NOBODY likes a false friend.

They’re a thorn in our relationships, and a downright disaster when it comes to language learning.

Of course, in linguistic terms a ‘false friend’ is any word that sounds familiar to us but means another thing entirely.

Like when you try to say you’re ’embarrassed’ in Spanish and end up admitting you’re pregnant (embarazada).

Or when you stop a supermarket attendant to ask which bread contains ‘preservatives’ but end up suggesting the Spanish like to eat condoms (preservativos).

No, stay well away from false friends.

Luckily there are hundreds of English words almost entirely stolen from Spanish.

Here are 36 English words you didn’t know were actually Spanish in origin and may help you out in a pincho.

(Wrong. A pincho is a type of tapas dish.)

Shelly Collins Yppmbepyffq Unsplash
The English word ‘alligator’ is a corruption of the Spanish ‘el lagarto’ meaning ‘the lizard’. Source: unsplash.

36 English words you didn’t know were stolen from Spanish

Aficionado – From the Spanish meaning connoisseur or fan of a subject.

Alligator – From the Spanish el lagarto or ‘the lizard’, which English-speaking settlers picked up from earlier Spanish explorers in Florida.

Anchovy – From the Spanish anchoa, itself probably from the Basque anchuva meaning ‘dry’.

Armadillo – From the Spanish meaning ‘little armoured one’.

Avocado – One of many Nahuatl (Aztecan) words picked up by Spanish colonial explorers, or aguacate in Spanish.

Barbeque – From the Spanish barbacoa, itself from the Arawak (native Caribbean).

Breeze – From the Spanish brisa.

Cannibal – From Christopher Columbus’ expeditions where native Carib people called themselves Caniba. Columbus thought they meant they were Asian people of ‘Khan’ while the word later become corrupted to mean ‘savage’.

Cargo – From the Spanish verb cargar, meaning to load.

Cigar – From the Spanish cigarro, from which also comes ‘cigarette’ or cigarillo in Spanish.

Chilli – Another Nahuatl word in Spanish usually rendered as chile.

800px New World Domesticated Plants
English has borrowed most of the Spanish words for crops found in the New World by Spanish conquistadors, such as maize, tomatoes, potatoes, vanilla, tobacco and chocolate.
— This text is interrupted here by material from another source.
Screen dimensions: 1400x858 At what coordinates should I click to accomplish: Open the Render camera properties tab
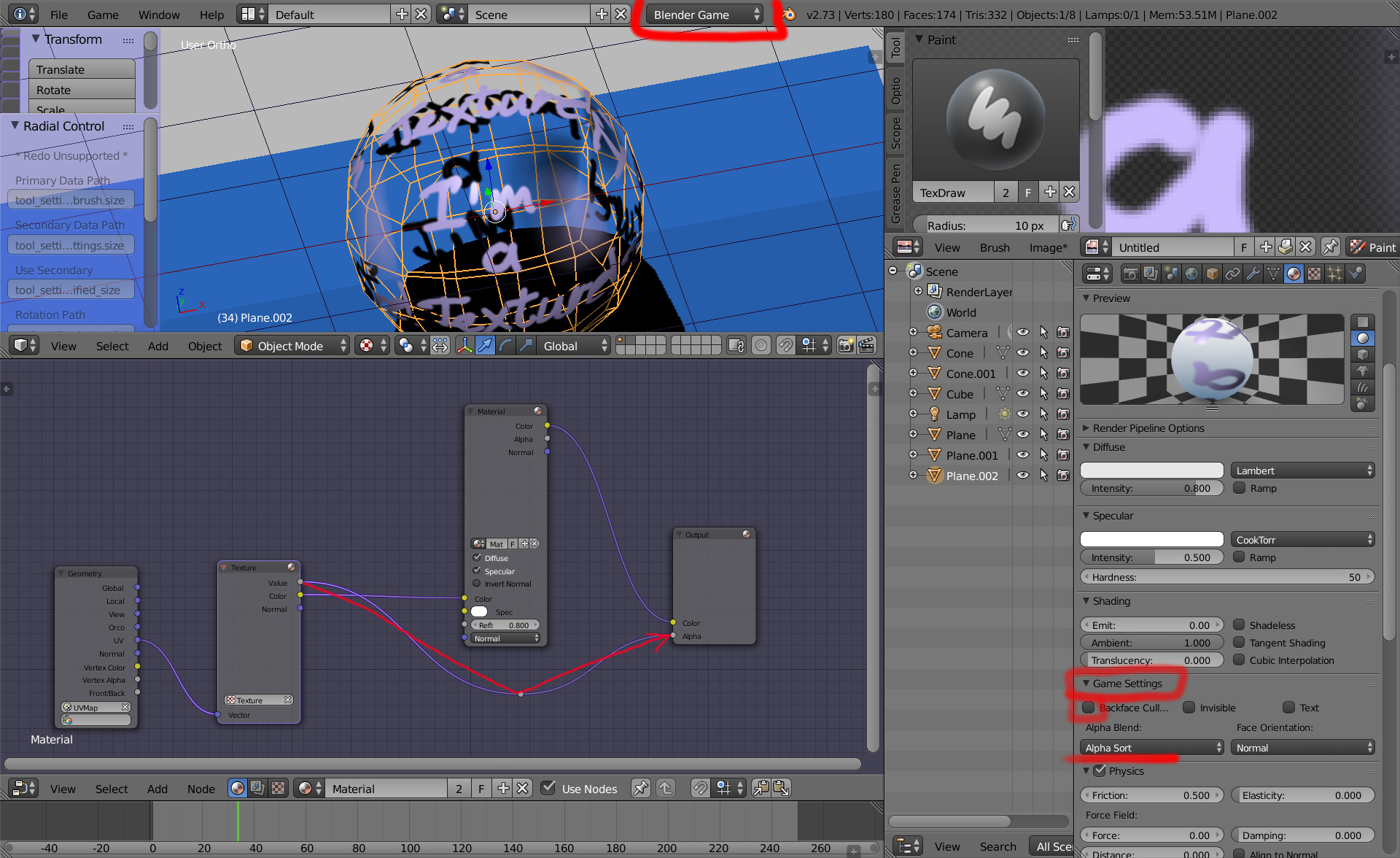pos(1130,274)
Source: WikiMedia

Cockroach – From the Spanish cucaracha.

Conquistador – From the Spanish meaning ‘one who conquers’ and in particular colonial explorers.

Embargo – From the Spanish verb embargar, of the same meaning in English.

Flotilla – Another war-related term from the Spanish meaning ‘a little fleet of ships’ and from the Spanish verb flotar, or ‘to float’.

Guerilla – From the Spanish word guerra, or ‘war’, and meaning ‘little war’ and then ‘independent fighter’.

Lasso – A cowboy termed picked up in the New World, from the Spanish lazo or ‘knot’.

Macho – From the Spanish, meaning masculine.

Marmalade – From the Galician-Portuguese marmelada, itself from marmelo or ‘quince’.

Mosquito – From the Spanish word mosca – which means ‘fly’ – and meaning ‘little fly’.

Mustang – From the Spanish mesteño, meaning a found horse of unknown ownership, and later to mean ‘wild horse’.

Patio – From the Spanish, meaning ‘an inner court open to the sky’.

Potato – From the Spanish patata, itself from the Carib of Haiti’s batata.

Christine Mendoza Hddzofx8pla Unsplash
Mustang is one of the many American English words picked up in the New World, from the Spanish mesteño and coming to mean any wild horse. Source: unplash.

Quixotic – Meaning ‘absurdly romantic’ or ‘striving for an unattainable ideal’ after the half-mad Don Quijote.

Renegade – From the Spanish renegado, originally meaning a Christian who converted to Islam, and later meaning a rebel or turncoat.

Rodeo – From the Spanish verb rodear or ‘to go round’ and picked up by cowboys in the New World.

Savvy – West Indies slang from the Spanish sabe usted? (‘do you know?’) and later meaning ‘smart’.

Sherry – A fortified wine typically from the Spanish city of Jérez.

Stampede – From the Spanish estampida.

Stevedore From the Spanish estibador, meaning ‘one who loads cargo’.

Suave – From the Spanish word for ‘soft’, and meaning in English ‘charming’ or ‘confident’ of a man.

Tobacco – From the Spanish tobaco, itself from the Taino (native Caribbean) language in the New World.

Tomato – From the Spanish tomate, itself from the Nahuatl tomatl.

Tornado – From the Spanish tronada, from the Spanish verb tronar, meaning ‘to thunder’.

Tuna – From the Spanish atún.

Vigilante – From the Spanish meaning a ‘watchman’, itself from the Spanish verb vigilar meaning ‘to keep watch over’.